The response must contain every record, repeated exactly.

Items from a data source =
################

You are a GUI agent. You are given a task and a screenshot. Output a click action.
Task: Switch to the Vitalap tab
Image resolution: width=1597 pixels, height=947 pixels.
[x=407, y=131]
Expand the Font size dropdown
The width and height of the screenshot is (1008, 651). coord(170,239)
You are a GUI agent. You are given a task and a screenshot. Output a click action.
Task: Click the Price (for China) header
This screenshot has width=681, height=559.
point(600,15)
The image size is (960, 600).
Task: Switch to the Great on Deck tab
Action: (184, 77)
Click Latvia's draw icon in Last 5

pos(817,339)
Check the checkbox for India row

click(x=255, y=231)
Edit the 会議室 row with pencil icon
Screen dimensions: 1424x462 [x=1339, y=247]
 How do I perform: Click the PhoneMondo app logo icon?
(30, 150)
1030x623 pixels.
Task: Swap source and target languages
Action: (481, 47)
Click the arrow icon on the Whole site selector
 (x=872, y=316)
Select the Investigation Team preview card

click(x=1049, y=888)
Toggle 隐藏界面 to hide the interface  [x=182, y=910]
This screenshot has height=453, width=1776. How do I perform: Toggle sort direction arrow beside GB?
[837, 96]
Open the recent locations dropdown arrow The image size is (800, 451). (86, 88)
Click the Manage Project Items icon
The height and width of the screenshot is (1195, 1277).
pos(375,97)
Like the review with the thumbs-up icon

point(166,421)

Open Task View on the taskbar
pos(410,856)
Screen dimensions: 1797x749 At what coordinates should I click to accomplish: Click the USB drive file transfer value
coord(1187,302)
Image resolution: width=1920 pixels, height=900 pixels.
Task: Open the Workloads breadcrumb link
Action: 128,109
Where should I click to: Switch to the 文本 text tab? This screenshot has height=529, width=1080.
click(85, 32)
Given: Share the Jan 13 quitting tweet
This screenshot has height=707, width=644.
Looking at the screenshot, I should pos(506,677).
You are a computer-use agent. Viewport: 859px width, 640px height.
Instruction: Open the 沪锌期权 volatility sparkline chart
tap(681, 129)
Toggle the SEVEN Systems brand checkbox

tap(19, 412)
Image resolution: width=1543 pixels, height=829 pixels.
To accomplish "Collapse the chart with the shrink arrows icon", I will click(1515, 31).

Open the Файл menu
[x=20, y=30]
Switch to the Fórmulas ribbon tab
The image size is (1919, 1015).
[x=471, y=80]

################

ANSWER TO THIS TASK =
You are a GUI agent. You are given a task and a screenshot. Output a click action.
Task: Switch to the Vitalap tab
Image resolution: width=1597 pixels, height=947 pixels.
[x=407, y=131]
Expand the Font size dropdown
The width and height of the screenshot is (1008, 651). coord(170,239)
You are a GUI agent. You are given a task and a screenshot. Output a click action.
Task: Click the Price (for China) header
This screenshot has width=681, height=559.
point(600,15)
The image size is (960, 600).
Task: Switch to the Great on Deck tab
Action: (184, 77)
Click Latvia's draw icon in Last 5

pos(817,339)
Check the checkbox for India row

click(x=255, y=231)
Edit the 会議室 row with pencil icon
Screen dimensions: 1424x462 [x=1339, y=247]
 How do I perform: Click the PhoneMondo app logo icon?
(30, 150)
1030x623 pixels.
Task: Swap source and target languages
Action: (481, 47)
Click the arrow icon on the Whole site selector
 (x=872, y=316)
Select the Investigation Team preview card

click(x=1049, y=888)
Toggle 隐藏界面 to hide the interface  [x=182, y=910]
This screenshot has height=453, width=1776. How do I perform: Toggle sort direction arrow beside GB?
[837, 96]
Open the recent locations dropdown arrow The image size is (800, 451). (86, 88)
Click the Manage Project Items icon
The height and width of the screenshot is (1195, 1277).
pos(375,97)
Like the review with the thumbs-up icon

point(166,421)

Open Task View on the taskbar
pos(410,856)
Screen dimensions: 1797x749 At what coordinates should I click to accomplish: Click the USB drive file transfer value
coord(1187,302)
Image resolution: width=1920 pixels, height=900 pixels.
Task: Open the Workloads breadcrumb link
Action: 128,109
Where should I click to: Switch to the 文本 text tab? This screenshot has height=529, width=1080.
click(85, 32)
Given: Share the Jan 13 quitting tweet
This screenshot has height=707, width=644.
Looking at the screenshot, I should pos(506,677).
You are a computer-use agent. Viewport: 859px width, 640px height.
Instruction: Open the 沪锌期权 volatility sparkline chart
tap(681, 129)
Toggle the SEVEN Systems brand checkbox

tap(19, 412)
Image resolution: width=1543 pixels, height=829 pixels.
To accomplish "Collapse the chart with the shrink arrows icon", I will click(1515, 31).

Open the Файл menu
[x=20, y=30]
Switch to the Fórmulas ribbon tab
The image size is (1919, 1015).
[x=471, y=80]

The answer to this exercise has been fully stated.